明徳打線では松原・沖田・山口・梅田選手、斑鳩打線では先日に引き続き水田選手です。
1番ショートの2年生、松原選手は先輩である森岡選手(中日)のような打撃フォームで鋭いスイングをしていました。
1打席目のヒットといい、ホームランといい完璧。見事なバッティングでした。
3番センターの沖田選手は相手バッテリーに上手く攻められていましたね。
大きく膝を折った打撃フォームなので相手バッテリーが内角を上手く攻めていました。
けれどそれを引きつけて詰まりながら1・2塁間にヒットを打つ辺りはさすが。
次の打席ではバッテリーが攻め辛そうにしてたのが印象的です。それでもやっぱり内角への対応が気がかり。
4番ファーストの山口選手はスイングスピードが速く、フォールスローもしっかりしていました。
そのため打球速度が速く、1打席目は見事なショート強襲ヒットでした。隙がなく、良い打者だと感じましたね。
6番サードの2年生、梅田選手は右サイドの牛島投手に対して1・2打席目は左打席だったんですが、
3打席目にはなぜか右打席に変えて3塁線へヒット!
思いきりスイングするには右打席のほうがいいということなんでしょうか? 遅い球を引き付けた見事なバッティングでした。
課題としては4打席目みたいに少し引っ掛けてしまうことでしょうか。確実性を増して、良い打者に成長して欲しいです。
斑鳩の4番サード水田選手は先日の決勝打で気を良くしたのか、変化球を狙い打ってレフトオーバーの2ベースヒット!
鋭いスイングは斑鳩打線の中で目を引くものがありました。
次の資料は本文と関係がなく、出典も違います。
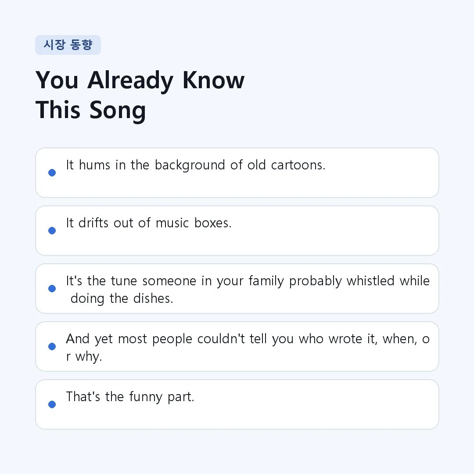
Task: Select the bullet dot next to family whistled line
Action: click(x=52, y=288)
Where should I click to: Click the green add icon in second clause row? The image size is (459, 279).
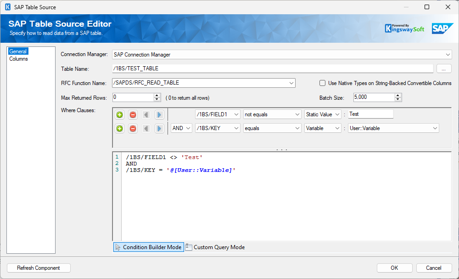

夏に向けてバットでチームを引っ張って欲しいです。

投手では明徳の2年生右腕の鶴川投手と、斑鳩の牛島投手が好投していました。
鶴川投手はバランスのいい投球フォームで、バックスイングから腕の振りが素晴らしく、
球速以上に速く見えるストレートが特徴的でした。
球速表示は135キロ前後ではしたが、それ以上に速く見えていたように思います。
変化球もスライダーがストレートの軌道でよく落ちてましたし、まとまりのある良い投手ですね。
ただ立ち上がりにコントロールがアバウトな所があったので、彼にはさらなる上を目指していって欲しいです。
牛島投手は相手のタイミングを狂わす頭脳的なピッチングが持ち味。相手打者がよく見えていたと思います。
終盤に余計なボールを投げてしまったり、ボールが甘く入った場面を打たれてしまいましたが、
それまではコントロール抜群で明徳打線を手玉に取っていたように見えました。
変化球にさらに磨きをかけ、夏でもその頭脳的なピッチングを見せてもらいたいです。